**SOURCE MATERIAL**
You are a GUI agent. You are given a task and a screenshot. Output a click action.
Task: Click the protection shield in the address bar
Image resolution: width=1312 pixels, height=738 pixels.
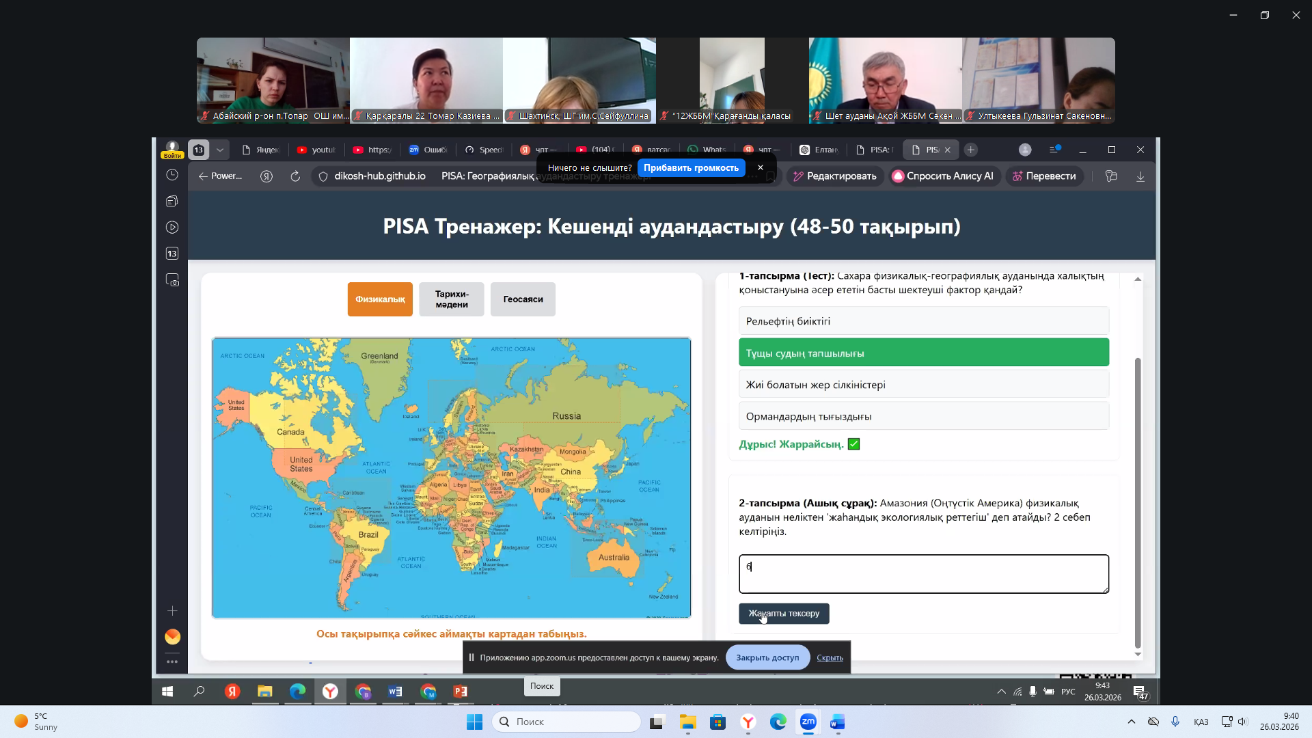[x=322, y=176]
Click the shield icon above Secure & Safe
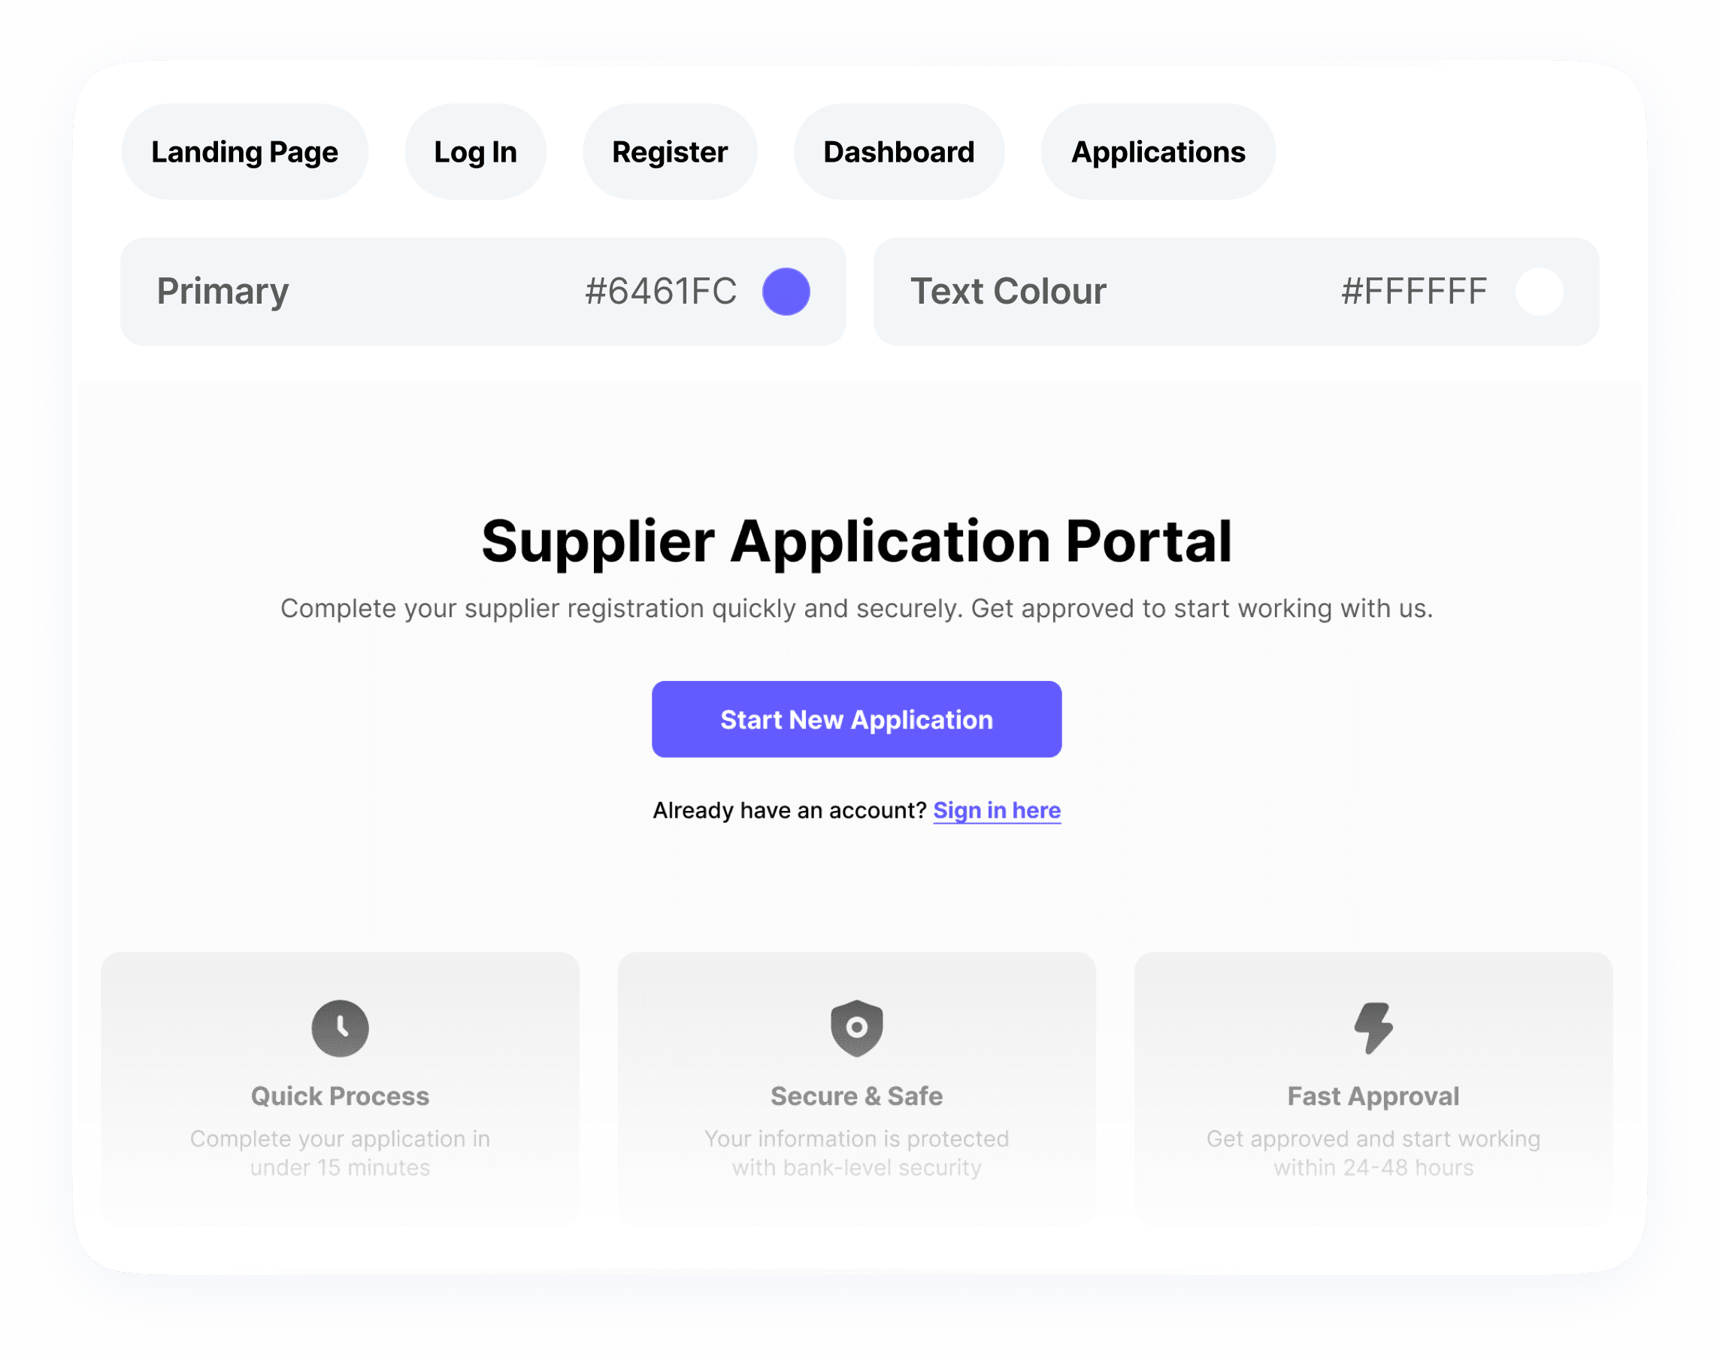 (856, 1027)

---

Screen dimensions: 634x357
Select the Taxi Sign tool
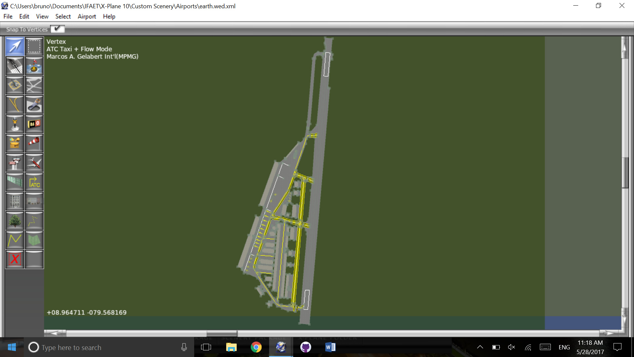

**TASK PROMPT**
Within the material above, copy exactly the lines from the line that holds "Screen dimensions: 634x357" up to and including the line that holds "Select the Taxi Sign tool".

**ANSWER SECTION**
Screen dimensions: 634x357
Select the Taxi Sign tool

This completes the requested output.